**WHAT TO DO**
What is the number of lines in the data that contain "inside"? Nothing besides that number, please.

**PROVIDED RECORDS**
==========
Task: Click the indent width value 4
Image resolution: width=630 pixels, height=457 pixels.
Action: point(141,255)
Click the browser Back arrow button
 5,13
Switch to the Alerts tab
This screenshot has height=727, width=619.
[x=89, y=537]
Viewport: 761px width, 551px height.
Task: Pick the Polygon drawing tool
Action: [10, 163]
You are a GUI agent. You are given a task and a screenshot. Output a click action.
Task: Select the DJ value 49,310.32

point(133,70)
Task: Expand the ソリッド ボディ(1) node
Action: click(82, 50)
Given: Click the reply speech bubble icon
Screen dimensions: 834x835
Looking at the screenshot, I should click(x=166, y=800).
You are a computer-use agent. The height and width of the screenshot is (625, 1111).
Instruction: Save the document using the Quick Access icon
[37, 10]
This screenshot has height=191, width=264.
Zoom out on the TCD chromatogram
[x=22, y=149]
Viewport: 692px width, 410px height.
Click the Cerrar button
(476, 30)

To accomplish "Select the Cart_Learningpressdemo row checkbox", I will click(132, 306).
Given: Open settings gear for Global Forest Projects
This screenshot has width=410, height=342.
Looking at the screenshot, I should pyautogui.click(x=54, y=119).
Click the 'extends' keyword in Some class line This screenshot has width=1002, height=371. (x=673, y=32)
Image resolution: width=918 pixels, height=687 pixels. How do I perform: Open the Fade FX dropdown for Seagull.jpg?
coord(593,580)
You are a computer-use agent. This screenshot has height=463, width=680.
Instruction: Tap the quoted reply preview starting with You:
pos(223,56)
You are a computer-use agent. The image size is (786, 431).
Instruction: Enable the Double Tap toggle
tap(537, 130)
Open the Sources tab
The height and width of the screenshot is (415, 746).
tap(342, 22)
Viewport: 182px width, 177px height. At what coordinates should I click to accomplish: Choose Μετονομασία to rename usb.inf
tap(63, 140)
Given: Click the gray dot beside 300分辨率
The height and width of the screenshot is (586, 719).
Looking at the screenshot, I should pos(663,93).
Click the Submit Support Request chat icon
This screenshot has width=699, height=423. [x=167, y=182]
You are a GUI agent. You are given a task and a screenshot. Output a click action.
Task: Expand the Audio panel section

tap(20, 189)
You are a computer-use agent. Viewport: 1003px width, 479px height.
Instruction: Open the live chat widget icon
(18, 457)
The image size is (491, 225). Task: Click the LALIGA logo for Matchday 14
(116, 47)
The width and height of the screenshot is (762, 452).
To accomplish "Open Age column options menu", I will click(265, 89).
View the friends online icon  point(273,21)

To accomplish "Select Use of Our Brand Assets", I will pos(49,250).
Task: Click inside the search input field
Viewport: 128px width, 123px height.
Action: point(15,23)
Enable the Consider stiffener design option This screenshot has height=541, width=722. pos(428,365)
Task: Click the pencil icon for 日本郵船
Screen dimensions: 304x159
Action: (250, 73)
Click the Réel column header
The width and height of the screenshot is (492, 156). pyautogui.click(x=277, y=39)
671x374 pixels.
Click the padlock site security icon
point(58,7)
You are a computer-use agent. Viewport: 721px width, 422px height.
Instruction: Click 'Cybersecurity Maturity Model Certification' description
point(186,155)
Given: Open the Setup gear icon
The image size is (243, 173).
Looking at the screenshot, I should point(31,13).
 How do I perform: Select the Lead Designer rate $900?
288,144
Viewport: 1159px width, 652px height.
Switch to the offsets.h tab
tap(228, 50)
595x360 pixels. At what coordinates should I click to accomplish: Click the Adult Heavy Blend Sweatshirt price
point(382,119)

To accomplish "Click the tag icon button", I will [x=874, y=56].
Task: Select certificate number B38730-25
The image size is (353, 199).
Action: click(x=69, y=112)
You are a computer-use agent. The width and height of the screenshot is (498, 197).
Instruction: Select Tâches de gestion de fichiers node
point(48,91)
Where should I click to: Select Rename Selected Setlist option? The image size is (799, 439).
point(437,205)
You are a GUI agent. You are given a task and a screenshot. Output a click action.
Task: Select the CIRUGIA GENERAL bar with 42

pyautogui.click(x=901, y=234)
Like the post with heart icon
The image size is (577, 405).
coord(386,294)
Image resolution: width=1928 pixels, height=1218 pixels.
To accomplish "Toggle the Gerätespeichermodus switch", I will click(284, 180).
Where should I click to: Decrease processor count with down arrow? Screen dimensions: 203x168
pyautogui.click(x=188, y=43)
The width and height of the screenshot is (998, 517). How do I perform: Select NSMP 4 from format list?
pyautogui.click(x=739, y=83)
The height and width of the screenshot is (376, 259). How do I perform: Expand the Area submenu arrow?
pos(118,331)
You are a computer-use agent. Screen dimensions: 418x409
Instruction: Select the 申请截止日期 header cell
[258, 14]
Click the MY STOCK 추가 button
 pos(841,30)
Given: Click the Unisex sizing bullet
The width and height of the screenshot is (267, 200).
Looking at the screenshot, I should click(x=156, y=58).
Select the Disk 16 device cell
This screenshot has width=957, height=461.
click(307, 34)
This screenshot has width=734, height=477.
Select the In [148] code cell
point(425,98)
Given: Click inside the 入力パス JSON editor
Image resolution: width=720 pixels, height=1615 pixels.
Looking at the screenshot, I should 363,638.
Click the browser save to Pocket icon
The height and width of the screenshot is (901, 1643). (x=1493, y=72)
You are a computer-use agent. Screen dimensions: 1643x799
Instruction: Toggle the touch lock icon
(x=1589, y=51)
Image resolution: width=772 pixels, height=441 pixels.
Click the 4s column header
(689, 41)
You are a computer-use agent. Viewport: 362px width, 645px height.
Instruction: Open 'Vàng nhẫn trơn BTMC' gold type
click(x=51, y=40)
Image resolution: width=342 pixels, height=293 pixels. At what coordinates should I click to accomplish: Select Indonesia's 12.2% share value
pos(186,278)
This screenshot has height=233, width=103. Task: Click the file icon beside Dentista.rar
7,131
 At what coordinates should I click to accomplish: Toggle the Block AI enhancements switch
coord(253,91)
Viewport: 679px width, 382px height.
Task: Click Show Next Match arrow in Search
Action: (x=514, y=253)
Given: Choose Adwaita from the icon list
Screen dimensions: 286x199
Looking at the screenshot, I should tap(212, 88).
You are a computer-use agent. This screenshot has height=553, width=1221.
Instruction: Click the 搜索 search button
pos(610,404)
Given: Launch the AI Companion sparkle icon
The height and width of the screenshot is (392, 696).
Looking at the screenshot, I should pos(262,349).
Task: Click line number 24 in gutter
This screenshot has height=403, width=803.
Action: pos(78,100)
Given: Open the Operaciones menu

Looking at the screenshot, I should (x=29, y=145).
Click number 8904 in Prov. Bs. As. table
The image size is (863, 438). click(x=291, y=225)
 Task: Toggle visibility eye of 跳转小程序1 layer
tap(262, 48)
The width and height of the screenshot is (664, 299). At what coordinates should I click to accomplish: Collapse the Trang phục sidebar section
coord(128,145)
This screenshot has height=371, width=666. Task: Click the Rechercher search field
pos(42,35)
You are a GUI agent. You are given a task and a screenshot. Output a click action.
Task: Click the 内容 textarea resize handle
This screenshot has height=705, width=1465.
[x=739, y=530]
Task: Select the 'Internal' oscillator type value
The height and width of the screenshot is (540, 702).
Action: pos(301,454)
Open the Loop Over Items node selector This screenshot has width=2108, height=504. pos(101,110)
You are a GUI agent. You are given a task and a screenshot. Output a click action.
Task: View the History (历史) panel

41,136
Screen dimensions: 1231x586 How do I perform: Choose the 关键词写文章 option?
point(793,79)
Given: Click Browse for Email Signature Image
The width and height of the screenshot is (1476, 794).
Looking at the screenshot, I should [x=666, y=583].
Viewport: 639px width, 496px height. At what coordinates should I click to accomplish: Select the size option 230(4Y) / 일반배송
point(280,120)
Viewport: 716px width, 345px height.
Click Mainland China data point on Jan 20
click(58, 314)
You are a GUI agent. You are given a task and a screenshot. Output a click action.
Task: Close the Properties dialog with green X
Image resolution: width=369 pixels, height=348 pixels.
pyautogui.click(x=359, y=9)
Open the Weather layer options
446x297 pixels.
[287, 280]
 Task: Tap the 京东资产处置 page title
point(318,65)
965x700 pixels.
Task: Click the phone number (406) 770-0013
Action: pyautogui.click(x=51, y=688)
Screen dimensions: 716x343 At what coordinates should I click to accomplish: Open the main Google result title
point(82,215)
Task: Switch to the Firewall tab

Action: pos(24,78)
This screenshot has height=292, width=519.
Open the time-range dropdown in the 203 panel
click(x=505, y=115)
==========
**EXERCISE RESULT**
2